## TO DO
Every word of the data must be reproduced in your reply exactly.

## DATA SHOWN
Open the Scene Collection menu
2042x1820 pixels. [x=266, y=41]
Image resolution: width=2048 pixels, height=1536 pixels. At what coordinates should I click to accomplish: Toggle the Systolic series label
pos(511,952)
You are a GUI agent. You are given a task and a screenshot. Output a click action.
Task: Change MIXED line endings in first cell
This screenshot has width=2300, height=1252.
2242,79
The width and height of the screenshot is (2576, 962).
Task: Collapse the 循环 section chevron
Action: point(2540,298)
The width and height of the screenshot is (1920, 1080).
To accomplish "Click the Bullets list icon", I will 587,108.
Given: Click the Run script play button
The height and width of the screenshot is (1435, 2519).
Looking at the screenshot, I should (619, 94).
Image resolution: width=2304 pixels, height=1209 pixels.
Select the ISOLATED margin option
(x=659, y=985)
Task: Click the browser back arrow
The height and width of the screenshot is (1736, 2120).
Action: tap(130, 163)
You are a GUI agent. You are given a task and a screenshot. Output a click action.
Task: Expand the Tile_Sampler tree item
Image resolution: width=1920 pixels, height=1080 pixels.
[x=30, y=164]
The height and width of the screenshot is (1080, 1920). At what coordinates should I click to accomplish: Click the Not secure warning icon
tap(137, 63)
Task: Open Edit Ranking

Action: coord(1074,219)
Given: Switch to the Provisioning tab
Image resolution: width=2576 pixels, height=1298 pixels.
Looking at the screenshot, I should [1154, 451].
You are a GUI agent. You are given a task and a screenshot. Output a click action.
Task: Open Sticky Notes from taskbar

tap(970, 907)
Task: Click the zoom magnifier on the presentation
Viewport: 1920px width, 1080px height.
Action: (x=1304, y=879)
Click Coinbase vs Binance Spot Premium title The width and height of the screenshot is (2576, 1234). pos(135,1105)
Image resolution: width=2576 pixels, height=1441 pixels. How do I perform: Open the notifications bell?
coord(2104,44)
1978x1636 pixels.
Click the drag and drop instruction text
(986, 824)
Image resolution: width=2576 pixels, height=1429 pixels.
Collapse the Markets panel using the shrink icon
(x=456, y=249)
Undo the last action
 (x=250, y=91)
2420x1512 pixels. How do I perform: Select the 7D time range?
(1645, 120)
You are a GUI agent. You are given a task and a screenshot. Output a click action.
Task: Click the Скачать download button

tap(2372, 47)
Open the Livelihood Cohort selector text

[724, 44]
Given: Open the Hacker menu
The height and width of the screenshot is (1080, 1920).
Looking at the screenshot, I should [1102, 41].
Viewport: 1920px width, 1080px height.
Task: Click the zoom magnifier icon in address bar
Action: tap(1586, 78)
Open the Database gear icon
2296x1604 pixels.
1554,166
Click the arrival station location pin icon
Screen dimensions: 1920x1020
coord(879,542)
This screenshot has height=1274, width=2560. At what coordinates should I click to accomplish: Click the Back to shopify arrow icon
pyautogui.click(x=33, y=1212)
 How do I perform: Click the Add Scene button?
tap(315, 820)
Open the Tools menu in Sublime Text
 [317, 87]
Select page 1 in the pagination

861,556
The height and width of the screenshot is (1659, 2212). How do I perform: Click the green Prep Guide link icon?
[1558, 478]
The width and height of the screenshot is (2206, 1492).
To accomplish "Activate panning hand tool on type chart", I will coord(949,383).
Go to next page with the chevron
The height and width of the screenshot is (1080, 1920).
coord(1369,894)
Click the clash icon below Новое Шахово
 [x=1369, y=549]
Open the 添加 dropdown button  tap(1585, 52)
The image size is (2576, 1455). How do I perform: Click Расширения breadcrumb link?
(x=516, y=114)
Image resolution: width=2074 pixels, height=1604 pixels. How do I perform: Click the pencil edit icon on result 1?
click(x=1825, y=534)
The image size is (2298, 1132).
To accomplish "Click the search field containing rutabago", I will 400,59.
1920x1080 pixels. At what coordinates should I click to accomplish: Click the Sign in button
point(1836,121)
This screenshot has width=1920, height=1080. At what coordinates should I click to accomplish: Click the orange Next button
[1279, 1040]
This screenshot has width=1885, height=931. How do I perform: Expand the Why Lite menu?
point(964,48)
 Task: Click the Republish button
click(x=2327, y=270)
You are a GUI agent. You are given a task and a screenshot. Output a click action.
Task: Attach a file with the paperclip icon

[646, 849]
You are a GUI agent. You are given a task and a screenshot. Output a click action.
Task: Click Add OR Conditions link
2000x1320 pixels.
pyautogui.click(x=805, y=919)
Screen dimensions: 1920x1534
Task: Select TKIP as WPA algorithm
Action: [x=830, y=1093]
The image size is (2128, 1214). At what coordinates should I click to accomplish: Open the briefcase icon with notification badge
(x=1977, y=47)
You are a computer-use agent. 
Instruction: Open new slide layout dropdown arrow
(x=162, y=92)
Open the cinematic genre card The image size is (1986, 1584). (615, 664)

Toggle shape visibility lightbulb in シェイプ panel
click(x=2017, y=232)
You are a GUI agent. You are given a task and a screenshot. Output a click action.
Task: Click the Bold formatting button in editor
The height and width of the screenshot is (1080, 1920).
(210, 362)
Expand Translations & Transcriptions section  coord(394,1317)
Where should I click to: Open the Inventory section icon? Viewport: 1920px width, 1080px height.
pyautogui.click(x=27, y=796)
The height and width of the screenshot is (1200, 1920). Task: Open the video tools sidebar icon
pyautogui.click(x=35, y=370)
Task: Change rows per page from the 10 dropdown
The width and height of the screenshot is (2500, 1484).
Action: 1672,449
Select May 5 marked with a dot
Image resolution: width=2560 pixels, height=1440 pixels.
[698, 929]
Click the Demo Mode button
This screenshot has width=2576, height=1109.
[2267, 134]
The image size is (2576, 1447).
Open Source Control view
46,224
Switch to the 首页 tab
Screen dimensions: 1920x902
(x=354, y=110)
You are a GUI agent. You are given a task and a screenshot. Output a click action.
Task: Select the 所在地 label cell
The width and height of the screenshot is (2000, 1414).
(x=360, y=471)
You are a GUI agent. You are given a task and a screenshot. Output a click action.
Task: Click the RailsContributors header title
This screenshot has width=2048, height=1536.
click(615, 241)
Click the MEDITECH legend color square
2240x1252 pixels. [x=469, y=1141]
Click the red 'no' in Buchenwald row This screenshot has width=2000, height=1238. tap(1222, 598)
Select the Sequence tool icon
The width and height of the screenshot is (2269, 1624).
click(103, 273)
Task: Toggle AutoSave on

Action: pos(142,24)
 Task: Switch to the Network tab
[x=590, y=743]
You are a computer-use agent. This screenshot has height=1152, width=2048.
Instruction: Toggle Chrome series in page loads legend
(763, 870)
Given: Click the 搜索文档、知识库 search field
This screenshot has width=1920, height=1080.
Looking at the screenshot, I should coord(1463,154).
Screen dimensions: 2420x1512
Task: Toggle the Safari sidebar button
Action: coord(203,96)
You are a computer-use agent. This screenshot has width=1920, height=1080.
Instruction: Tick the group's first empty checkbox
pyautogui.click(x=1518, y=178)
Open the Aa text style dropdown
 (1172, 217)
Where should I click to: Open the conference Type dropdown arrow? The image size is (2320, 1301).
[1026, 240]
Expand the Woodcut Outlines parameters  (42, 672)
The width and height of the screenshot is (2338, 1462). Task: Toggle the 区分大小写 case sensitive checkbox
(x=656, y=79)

## EXERCISE OUTPUT
Open the Scene Collection menu
2042x1820 pixels. [x=266, y=41]
Image resolution: width=2048 pixels, height=1536 pixels. At what coordinates should I click to accomplish: Toggle the Systolic series label
pos(511,952)
You are a GUI agent. You are given a task and a screenshot. Output a click action.
Task: Change MIXED line endings in first cell
This screenshot has width=2300, height=1252.
2242,79
The width and height of the screenshot is (2576, 962).
Task: Collapse the 循环 section chevron
Action: point(2540,298)
The width and height of the screenshot is (1920, 1080).
To accomplish "Click the Bullets list icon", I will 587,108.
Given: Click the Run script play button
The height and width of the screenshot is (1435, 2519).
Looking at the screenshot, I should (619, 94).
Image resolution: width=2304 pixels, height=1209 pixels.
Select the ISOLATED margin option
(x=659, y=985)
Task: Click the browser back arrow
The height and width of the screenshot is (1736, 2120).
Action: tap(130, 163)
You are a GUI agent. You are given a task and a screenshot. Output a click action.
Task: Expand the Tile_Sampler tree item
Image resolution: width=1920 pixels, height=1080 pixels.
[x=30, y=164]
The height and width of the screenshot is (1080, 1920). At what coordinates should I click to accomplish: Click the Not secure warning icon
tap(137, 63)
Task: Open Edit Ranking

Action: coord(1074,219)
Given: Switch to the Provisioning tab
Image resolution: width=2576 pixels, height=1298 pixels.
Looking at the screenshot, I should [1154, 451].
You are a GUI agent. You are given a task and a screenshot. Output a click action.
Task: Open Sticky Notes from taskbar

tap(970, 907)
Task: Click the zoom magnifier on the presentation
Viewport: 1920px width, 1080px height.
Action: (x=1304, y=879)
Click Coinbase vs Binance Spot Premium title The width and height of the screenshot is (2576, 1234). pos(135,1105)
Image resolution: width=2576 pixels, height=1441 pixels. How do I perform: Open the notifications bell?
coord(2104,44)
1978x1636 pixels.
Click the drag and drop instruction text
(986, 824)
Image resolution: width=2576 pixels, height=1429 pixels.
Collapse the Markets panel using the shrink icon
(x=456, y=249)
Undo the last action
 (x=250, y=91)
2420x1512 pixels. How do I perform: Select the 7D time range?
(1645, 120)
You are a GUI agent. You are given a task and a screenshot. Output a click action.
Task: Click the Скачать download button

tap(2372, 47)
Open the Livelihood Cohort selector text

[724, 44]
Given: Open the Hacker menu
The height and width of the screenshot is (1080, 1920).
Looking at the screenshot, I should [1102, 41].
Viewport: 1920px width, 1080px height.
Task: Click the zoom magnifier icon in address bar
Action: tap(1586, 78)
Open the Database gear icon
2296x1604 pixels.
1554,166
Click the arrival station location pin icon
Screen dimensions: 1920x1020
coord(879,542)
This screenshot has height=1274, width=2560. At what coordinates should I click to accomplish: Click the Back to shopify arrow icon
pyautogui.click(x=33, y=1212)
 How do I perform: Click the Add Scene button?
tap(315, 820)
Open the Tools menu in Sublime Text
 [317, 87]
Select page 1 in the pagination

861,556
The height and width of the screenshot is (1659, 2212). How do I perform: Click the green Prep Guide link icon?
[1558, 478]
The width and height of the screenshot is (2206, 1492).
To accomplish "Activate panning hand tool on type chart", I will coord(949,383).
Go to next page with the chevron
The height and width of the screenshot is (1080, 1920).
coord(1369,894)
Click the clash icon below Новое Шахово
 [x=1369, y=549]
Open the 添加 dropdown button  tap(1585, 52)
The image size is (2576, 1455). How do I perform: Click Расширения breadcrumb link?
(x=516, y=114)
Image resolution: width=2074 pixels, height=1604 pixels. How do I perform: Click the pencil edit icon on result 1?
click(x=1825, y=534)
The image size is (2298, 1132).
To accomplish "Click the search field containing rutabago", I will 400,59.
1920x1080 pixels. At what coordinates should I click to accomplish: Click the Sign in button
point(1836,121)
This screenshot has width=1920, height=1080. At what coordinates should I click to accomplish: Click the orange Next button
[1279, 1040]
This screenshot has width=1885, height=931. How do I perform: Expand the Why Lite menu?
point(964,48)
 Task: Click the Republish button
click(x=2327, y=270)
You are a GUI agent. You are given a task and a screenshot. Output a click action.
Task: Attach a file with the paperclip icon

[646, 849]
You are a GUI agent. You are given a task and a screenshot. Output a click action.
Task: Click Add OR Conditions link
2000x1320 pixels.
pyautogui.click(x=805, y=919)
Screen dimensions: 1920x1534
Task: Select TKIP as WPA algorithm
Action: [x=830, y=1093]
The image size is (2128, 1214). At what coordinates should I click to accomplish: Open the briefcase icon with notification badge
(x=1977, y=47)
You are a computer-use agent. 
Instruction: Open new slide layout dropdown arrow
(x=162, y=92)
Open the cinematic genre card The image size is (1986, 1584). (615, 664)

Toggle shape visibility lightbulb in シェイプ panel
click(x=2017, y=232)
You are a GUI agent. You are given a task and a screenshot. Output a click action.
Task: Click the Bold formatting button in editor
The height and width of the screenshot is (1080, 1920).
(210, 362)
Expand Translations & Transcriptions section  coord(394,1317)
Where should I click to: Open the Inventory section icon? Viewport: 1920px width, 1080px height.
pyautogui.click(x=27, y=796)
The height and width of the screenshot is (1200, 1920). Task: Open the video tools sidebar icon
pyautogui.click(x=35, y=370)
Task: Change rows per page from the 10 dropdown
The width and height of the screenshot is (2500, 1484).
Action: 1672,449
Select May 5 marked with a dot
Image resolution: width=2560 pixels, height=1440 pixels.
[698, 929]
Click the Demo Mode button
This screenshot has width=2576, height=1109.
[2267, 134]
The image size is (2576, 1447).
Open Source Control view
46,224
Switch to the 首页 tab
Screen dimensions: 1920x902
(x=354, y=110)
You are a GUI agent. You are given a task and a screenshot. Output a click action.
Task: Select the 所在地 label cell
The width and height of the screenshot is (2000, 1414).
(x=360, y=471)
You are a GUI agent. You are given a task and a screenshot. Output a click action.
Task: Click the RailsContributors header title
This screenshot has width=2048, height=1536.
click(615, 241)
Click the MEDITECH legend color square
2240x1252 pixels. [x=469, y=1141]
Click the red 'no' in Buchenwald row This screenshot has width=2000, height=1238. tap(1222, 598)
Select the Sequence tool icon
The width and height of the screenshot is (2269, 1624).
click(103, 273)
Task: Toggle AutoSave on

Action: pos(142,24)
 Task: Switch to the Network tab
[x=590, y=743]
You are a computer-use agent. This screenshot has height=1152, width=2048.
Instruction: Toggle Chrome series in page loads legend
(763, 870)
Given: Click the 搜索文档、知识库 search field
This screenshot has width=1920, height=1080.
Looking at the screenshot, I should coord(1463,154).
Screen dimensions: 2420x1512
Task: Toggle the Safari sidebar button
Action: coord(203,96)
You are a computer-use agent. This screenshot has width=1920, height=1080.
Instruction: Tick the group's first empty checkbox
pyautogui.click(x=1518, y=178)
Open the Aa text style dropdown
 (1172, 217)
Where should I click to: Open the conference Type dropdown arrow? The image size is (2320, 1301).
[1026, 240]
Expand the Woodcut Outlines parameters  (42, 672)
The width and height of the screenshot is (2338, 1462). Task: Toggle the 区分大小写 case sensitive checkbox
(x=656, y=79)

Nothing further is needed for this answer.